I would describe my design aesthetic as clean and minimal. Everything on the page serves a purpose. I also practice pixel perfect linear design.
Over my career I have worn many hats; Flash animator, html email designer, web designer, front end developer, visual designer and currently UI/UX designer, I am always evolving. I am primarily focused on UX design.
Specialties: Web/Interactive Design, Visual Design, Flash Animation, experience in Information Architecture and User Experience
My Journey
 My Design Career has taken several twists and turns over the years. It has been an interesting and unique journey. I never had aspirations to be a designer I did not choose a career in design, somehow my career chose me.
College
I owe my career to my mom. I grew up in a middle class, blue collar home. I never considered a creative career. After my second year/college I moved back home and had no direction. One Saturday morning I was woken up by my mom and forced to go with my sister to see what the Illinois Institute of Art had to offer. I saw their presentation on multimedia design and I instantly fell in love with the program. That morning changed the course of my academic and professional life. I suddenly found purpose and direction. If it wasn’t for my mom I fear where my career would be today.
Animation
In June of 2000 I was getting ready to graduate college, as I was prepping my portfolio and trying to interview for my first job I realized I didn’t know Flash.

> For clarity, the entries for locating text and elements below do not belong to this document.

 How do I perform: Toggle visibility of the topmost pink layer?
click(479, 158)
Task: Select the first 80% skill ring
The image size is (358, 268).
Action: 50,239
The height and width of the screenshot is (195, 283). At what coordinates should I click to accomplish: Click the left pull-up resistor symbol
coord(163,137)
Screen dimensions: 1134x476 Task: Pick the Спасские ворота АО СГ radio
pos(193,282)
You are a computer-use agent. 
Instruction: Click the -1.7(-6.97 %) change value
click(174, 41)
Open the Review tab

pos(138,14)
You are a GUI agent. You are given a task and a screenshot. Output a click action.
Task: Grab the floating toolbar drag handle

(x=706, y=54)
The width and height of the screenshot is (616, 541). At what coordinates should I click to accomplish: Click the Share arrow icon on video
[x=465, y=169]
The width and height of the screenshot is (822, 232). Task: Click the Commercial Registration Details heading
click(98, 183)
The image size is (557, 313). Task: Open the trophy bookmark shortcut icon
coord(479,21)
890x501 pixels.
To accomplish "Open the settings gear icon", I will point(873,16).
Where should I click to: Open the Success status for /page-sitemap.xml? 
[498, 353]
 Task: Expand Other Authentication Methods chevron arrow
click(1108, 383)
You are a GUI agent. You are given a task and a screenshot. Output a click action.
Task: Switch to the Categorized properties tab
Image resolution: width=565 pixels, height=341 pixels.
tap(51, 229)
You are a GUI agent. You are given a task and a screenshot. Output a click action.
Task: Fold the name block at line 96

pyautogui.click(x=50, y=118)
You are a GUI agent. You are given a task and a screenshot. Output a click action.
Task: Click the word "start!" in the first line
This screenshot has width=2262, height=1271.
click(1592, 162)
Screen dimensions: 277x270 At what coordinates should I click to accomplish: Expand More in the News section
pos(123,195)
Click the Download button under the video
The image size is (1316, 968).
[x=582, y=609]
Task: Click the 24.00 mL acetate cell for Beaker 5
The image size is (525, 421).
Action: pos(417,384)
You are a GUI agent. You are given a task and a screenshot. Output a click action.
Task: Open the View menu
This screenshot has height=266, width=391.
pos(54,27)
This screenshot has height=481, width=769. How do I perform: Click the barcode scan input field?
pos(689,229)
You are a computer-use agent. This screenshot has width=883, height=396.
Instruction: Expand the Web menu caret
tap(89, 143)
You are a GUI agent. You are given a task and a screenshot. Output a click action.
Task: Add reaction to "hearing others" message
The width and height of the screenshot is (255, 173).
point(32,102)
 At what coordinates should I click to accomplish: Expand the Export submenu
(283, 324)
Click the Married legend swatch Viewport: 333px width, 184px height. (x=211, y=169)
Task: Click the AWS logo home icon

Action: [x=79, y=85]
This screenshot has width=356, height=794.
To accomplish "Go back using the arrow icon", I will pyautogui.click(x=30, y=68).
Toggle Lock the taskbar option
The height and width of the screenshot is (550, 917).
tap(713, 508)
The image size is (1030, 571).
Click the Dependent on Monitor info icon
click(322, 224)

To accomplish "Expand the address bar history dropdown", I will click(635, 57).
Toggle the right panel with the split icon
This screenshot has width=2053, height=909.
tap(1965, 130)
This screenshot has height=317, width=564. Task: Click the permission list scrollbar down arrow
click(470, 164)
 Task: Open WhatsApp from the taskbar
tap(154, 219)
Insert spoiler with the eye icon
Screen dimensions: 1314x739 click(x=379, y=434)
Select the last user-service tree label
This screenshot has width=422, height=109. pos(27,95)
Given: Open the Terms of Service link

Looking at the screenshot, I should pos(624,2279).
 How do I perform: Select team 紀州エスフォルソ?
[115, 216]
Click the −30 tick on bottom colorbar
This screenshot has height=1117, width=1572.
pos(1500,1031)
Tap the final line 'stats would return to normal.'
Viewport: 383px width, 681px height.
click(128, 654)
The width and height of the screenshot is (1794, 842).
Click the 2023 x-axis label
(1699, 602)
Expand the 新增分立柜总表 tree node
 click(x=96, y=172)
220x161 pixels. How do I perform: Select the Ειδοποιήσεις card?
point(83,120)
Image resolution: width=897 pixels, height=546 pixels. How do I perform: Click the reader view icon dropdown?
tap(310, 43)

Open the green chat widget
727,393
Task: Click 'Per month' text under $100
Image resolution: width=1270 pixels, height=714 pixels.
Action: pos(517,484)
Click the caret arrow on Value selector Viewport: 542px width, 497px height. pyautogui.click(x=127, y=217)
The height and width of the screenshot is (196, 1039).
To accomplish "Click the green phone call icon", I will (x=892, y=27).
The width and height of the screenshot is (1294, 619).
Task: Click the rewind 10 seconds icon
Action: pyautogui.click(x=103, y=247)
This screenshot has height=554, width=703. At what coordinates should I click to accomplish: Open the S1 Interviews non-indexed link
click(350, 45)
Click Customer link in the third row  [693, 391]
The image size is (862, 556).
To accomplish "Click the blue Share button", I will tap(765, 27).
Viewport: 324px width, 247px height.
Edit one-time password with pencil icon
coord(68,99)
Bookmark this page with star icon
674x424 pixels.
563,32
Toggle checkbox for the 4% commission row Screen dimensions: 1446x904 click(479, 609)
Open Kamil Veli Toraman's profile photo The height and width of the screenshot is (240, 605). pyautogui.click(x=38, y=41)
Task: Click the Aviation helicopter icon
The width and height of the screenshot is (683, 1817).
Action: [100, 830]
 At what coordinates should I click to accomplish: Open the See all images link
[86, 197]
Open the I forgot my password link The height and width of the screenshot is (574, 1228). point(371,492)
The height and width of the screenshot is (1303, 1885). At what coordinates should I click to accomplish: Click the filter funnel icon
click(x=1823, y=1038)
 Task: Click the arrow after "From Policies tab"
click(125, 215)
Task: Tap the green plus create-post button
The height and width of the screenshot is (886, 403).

At the time Flash was one of the hottest programs in interactive and everyone wanted a Flash designer/animator. I spoke to my web design professor; she spent two hours teaching me the basics. I mastered Flash and became an excellent animator. The first 7 years of my career was dominated by Flash projects. This was also an excellent lesson in design as I learned how to use key frames to improve my work. Eventually, Steve Jobs killed Flash and I had to adapt.
Motorola
I look at my career as before and after Motorola. I am so thankful for my time there as I learned more than I could express. I took the role as a way to learn CSS, at the time it was a newer language and I was doing some front-end development. This helped me understand what developers dealt with as well as forced me to have to consider build issues while doing design.
My manager, Frank Lawlor was also the one taught me linear and minimal design. He pulled me aside to discuss my work and explained how having things “line up” makes such a huge difference in the appearance of layout. He also was the first person to explain minimalistic design to me. Once I realized that everything on the page must serve a purpose and “looking cool” was not the most important aspect of a design my abilities increased ten fold. I am forever in debt to Frank for taking the time to try to help me and teaching me about what makes a good design. In many ways he helped me find the passion for design that I didn’t even realize I was lacking.
Freelance & UX
I have spent over thirteen years as a freelancer/contractor. As a contractor it is more or less “sink or swim.” Needless to say I had to learn how to swim quickly. The other aspect of design contracting is being the sole designer. In a majority of my contracts it was a developer or two and me. I did work on some teams, but mainly I was on my own. As the sole designer I learned how to do user research, wire frames, basic UX, prototyping, etc. I was doing this well before I ever heard the term “UX.” I learned through trial and error. I didn’t even realize I was doing user experience work until a recruiter explained it to me. I always thought those steps were simply part of the web design process. Had I not done the freelance contracts and took a chance on myself I would never have learned how to become a UX designer.